→ PROBLEM STATEMENT: Extract every line below that contains the string "Open", treating uppercase and lowercase as different.

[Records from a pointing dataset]
BEGIN
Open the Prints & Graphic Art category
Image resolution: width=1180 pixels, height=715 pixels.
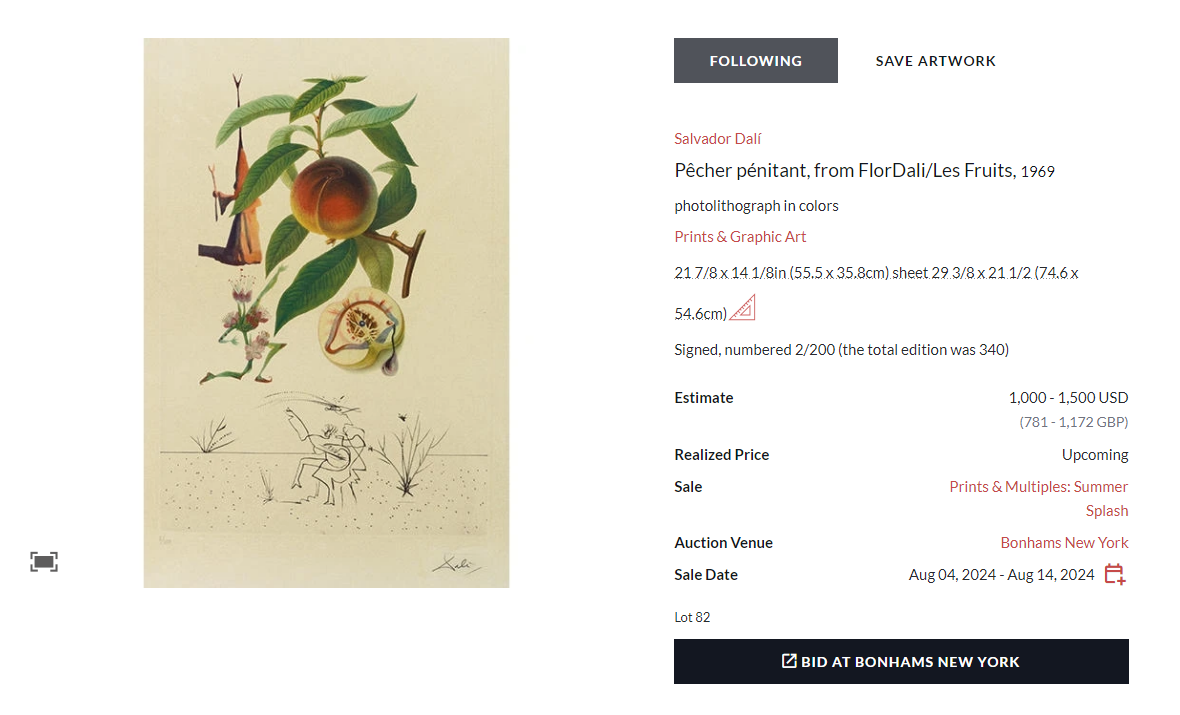(x=740, y=237)
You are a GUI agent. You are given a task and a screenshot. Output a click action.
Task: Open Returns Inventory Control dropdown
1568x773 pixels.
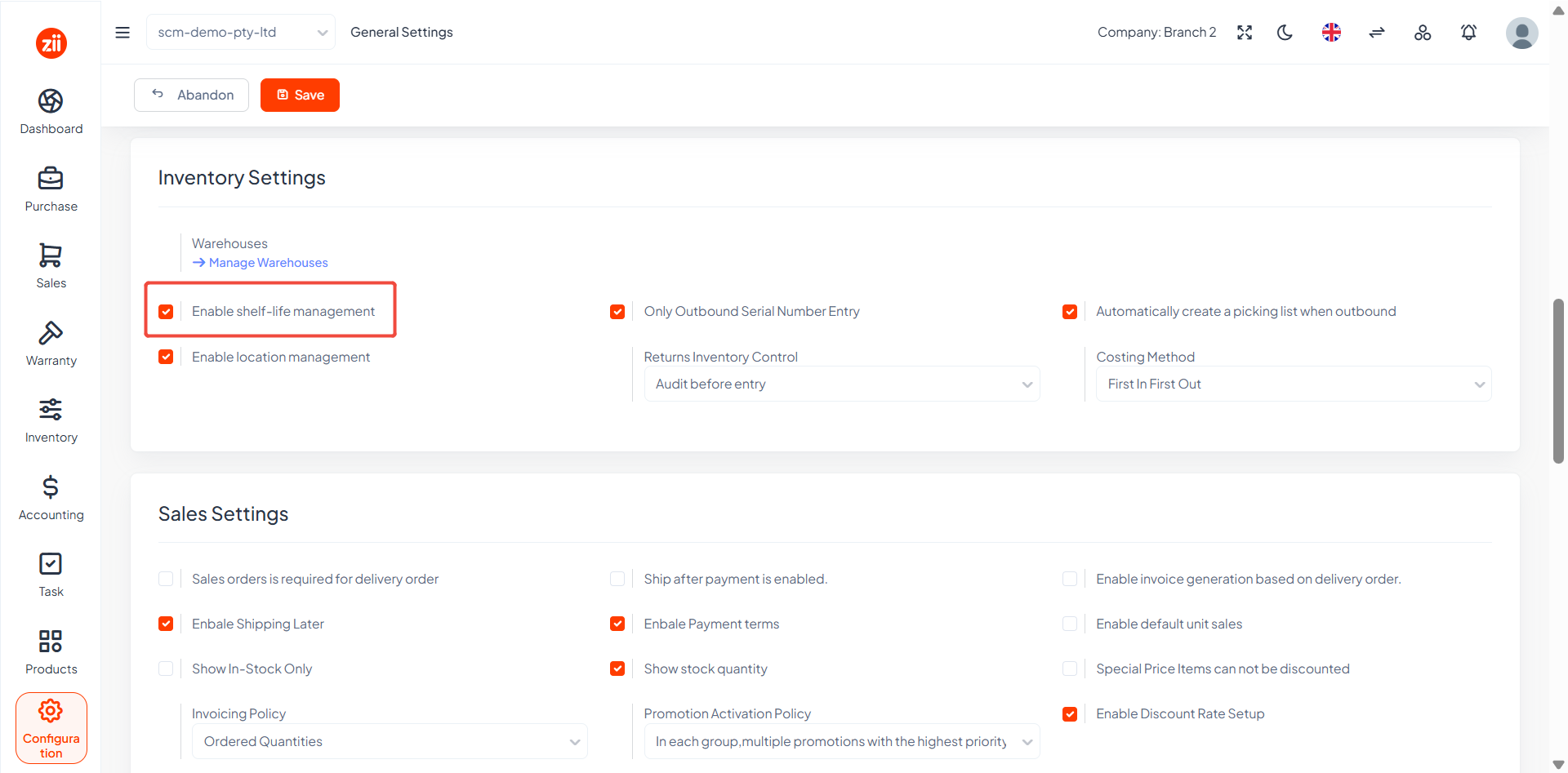(x=842, y=384)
END
→ EXERCISE RESPONSE:
Open the Prints & Graphic Art category
Task: Open Returns Inventory Control dropdown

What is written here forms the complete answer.